The main safety outcome compared incidences of treatment-related arrhythmias, including sinus bradycardia and sinus tachycardia, for pooled ABW vs IBW groups. For arrhythmia detection, continuous electrocardiogram monitoring began ≥ 5 minutes before study medication administration and lasted ≥ 30 minutes thereafter, via caregiver observation and arrhythmia alarms. The proportion of subjects with each of the following treatment-emergent arrhythmias, sustained for ≥ 1 minute after administration of study medication, were compared: sinus bradycardia, defined as a heart rate < 60/min and > 20% less than baseline; sinus tachycardia, defined as a heart rate ≥ 100/min and > 20% more than baseline; and other arrhythmias, defined as a new or worsened arrhythmia, e.g., atrial tachycardia or fibrillation. Other pre-specified safety events were: hypersensitivity, anaphylaxis, and clinically relevant arrhythmias, defined as those necessitating intervention, as determined by the blinded investigator. An external clinical adjudication committee of anesthesia and allergy experts, blinded to treatment, classified potential cases of hypersensitivity and/or anaphylaxis.

Statistical analysis

Efficacy analyses included all randomized patients dosed with both NMBA and reversal agent who underwent ≥ 1 post-randomization efficacy assessment. The primary analysis, comparing pooled ABW to pooled IBW groups, employed a stratified log-rank test adjusted for depth of block (moderate or deep) and NMBA (vecuronium or rocuronium). A Cox proportional hazards model, stratified by depth of block and NMBA, estimated the treatment difference between pooled ABW and IBW treatments, reporting a hazard ratio with its 95% confidence interval (95% CI). The median time, with 95% CI, for each group to recover to TOF ratio ≥ 0.9 is reported, based on the Kaplan-Meier method. For the proportion of patients with prolonged recovery (defined upon recovery to TOF ratio ≥ 0.9), the Miettinen and Nurminen method [11] compared the difference between pooled ABW and IBW treatments, reporting 95% CIs of the difference. Patients with a TOF ratio < 0.9 within the observed period were censored from the primary analysis (time to recovery to a TOF ratio ≥ 0.9) but the proportion of patients with prolonged recovery utilized imputed values (See Additional file 3). The primary efficacy hypothesis was tested at 0.05 alpha, 2-sided.

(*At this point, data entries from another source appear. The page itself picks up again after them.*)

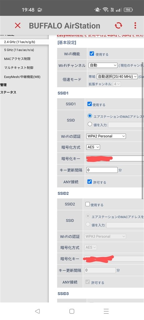Select MACアクセス制限 in sidebar
The height and width of the screenshot is (320, 144).
click(x=17, y=59)
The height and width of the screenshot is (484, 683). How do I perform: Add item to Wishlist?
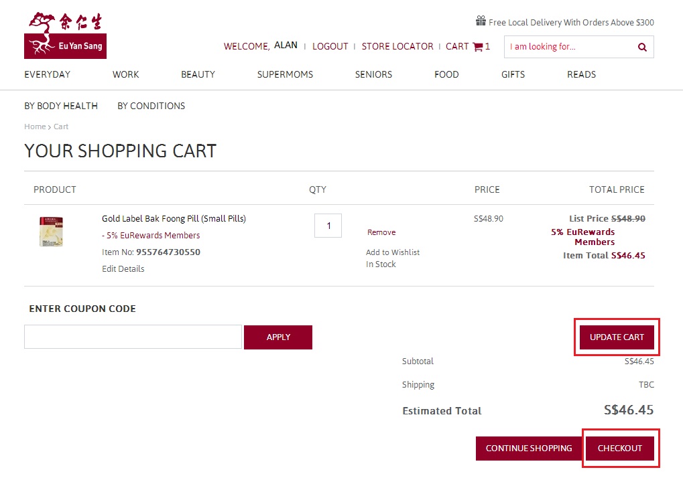pyautogui.click(x=393, y=252)
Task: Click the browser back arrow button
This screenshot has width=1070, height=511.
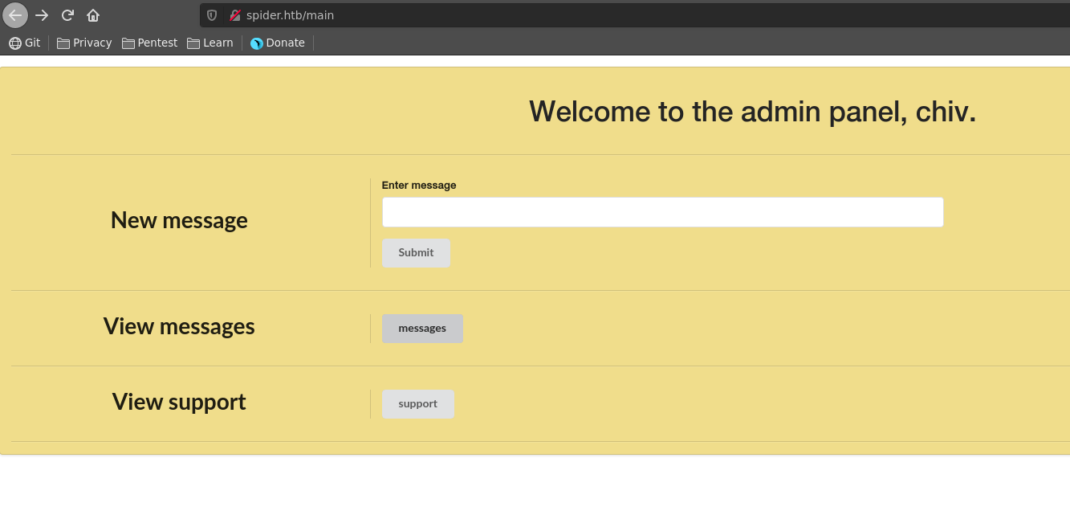Action: point(15,15)
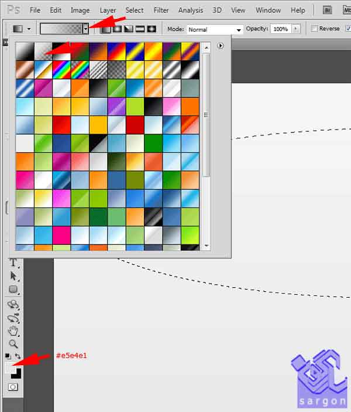Open the blending Mode dropdown
The height and width of the screenshot is (412, 351).
tap(215, 30)
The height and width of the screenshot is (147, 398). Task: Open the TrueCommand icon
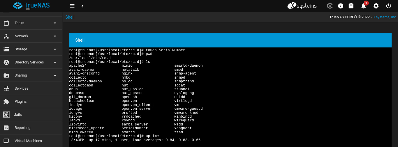click(330, 6)
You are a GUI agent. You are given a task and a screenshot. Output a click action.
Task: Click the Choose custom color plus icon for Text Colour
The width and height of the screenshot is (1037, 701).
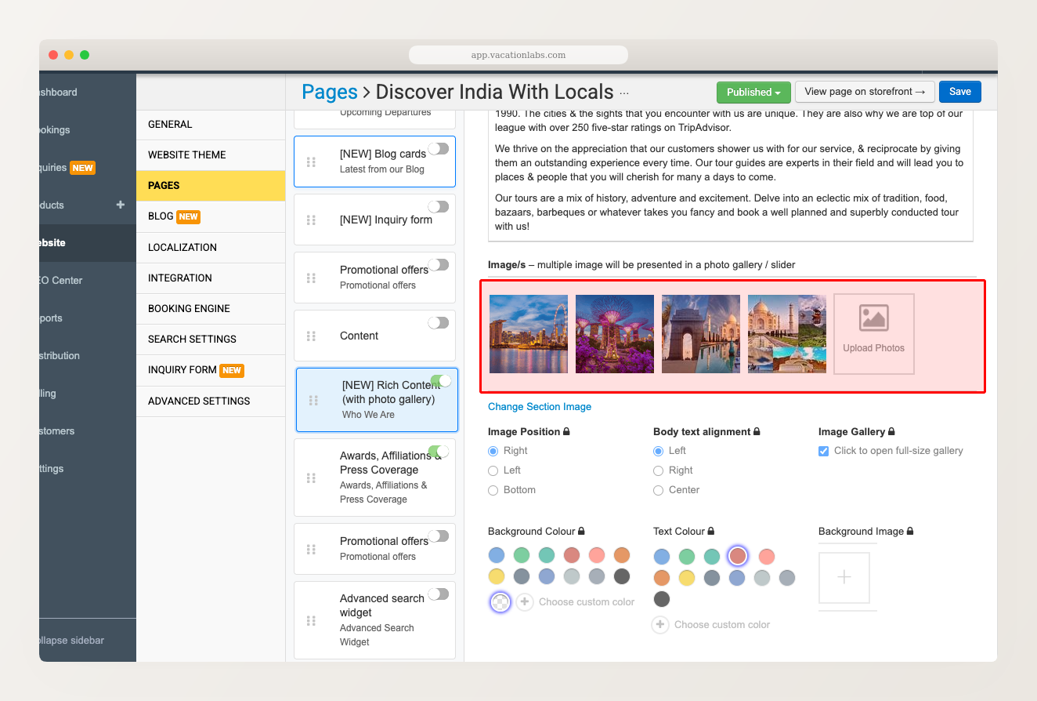(659, 624)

Safety analyses included all randomized subjects who received study medication. Comparisons between groups used the stratified Miettinen and Nurminen method; for treatment-related arrhythmias only, we calculated nominal significance levels, without adjustment for multiplicity. The recovery times for each of the pooled ABW and the pooled IBW groups are assumed to follow a normal distribution in the log scale with a median time-to-recovery of 2.2 minutes [standard deviation (SD): 1.3] for ABW subjects and 3.3 (SD: 2.3) for IBW subjects. Based on the simulated data, using a log-rank test with alpha 0.05, 80 subjects per pooled group (across NMBA and depth of block) provided > 99% power to detect a median difference of ≥ 1 minute in time-to-recovery, i.e., for ABW vs IBW. To populate equally 2 sugammadex ABW groups, 2 sugammadex IBW groups, and 1 neostigmine group, we sought 200 subjects. The number of safety events did not impact sample size calculation, as the safety objectives were to estimate incidences. Between-group comparison nominal P-values are provided for reference. Efficacy subgroup analyses by NMBA and depth of block could be underpowered.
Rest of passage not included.